** Opening Extracted information block **

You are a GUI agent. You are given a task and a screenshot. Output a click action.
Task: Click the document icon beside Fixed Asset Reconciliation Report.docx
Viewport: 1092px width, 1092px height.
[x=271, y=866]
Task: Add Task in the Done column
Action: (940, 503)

** Closing Extracted information block **

:: Assigned task ::
Your answer must be the records above, repeated exactly.

:: Problem solution ::
You are a GUI agent. You are given a task and a screenshot. Output a click action.
Task: Click the document icon beside Fixed Asset Reconciliation Report.docx
Viewport: 1092px width, 1092px height.
[x=271, y=866]
Task: Add Task in the Done column
Action: (940, 503)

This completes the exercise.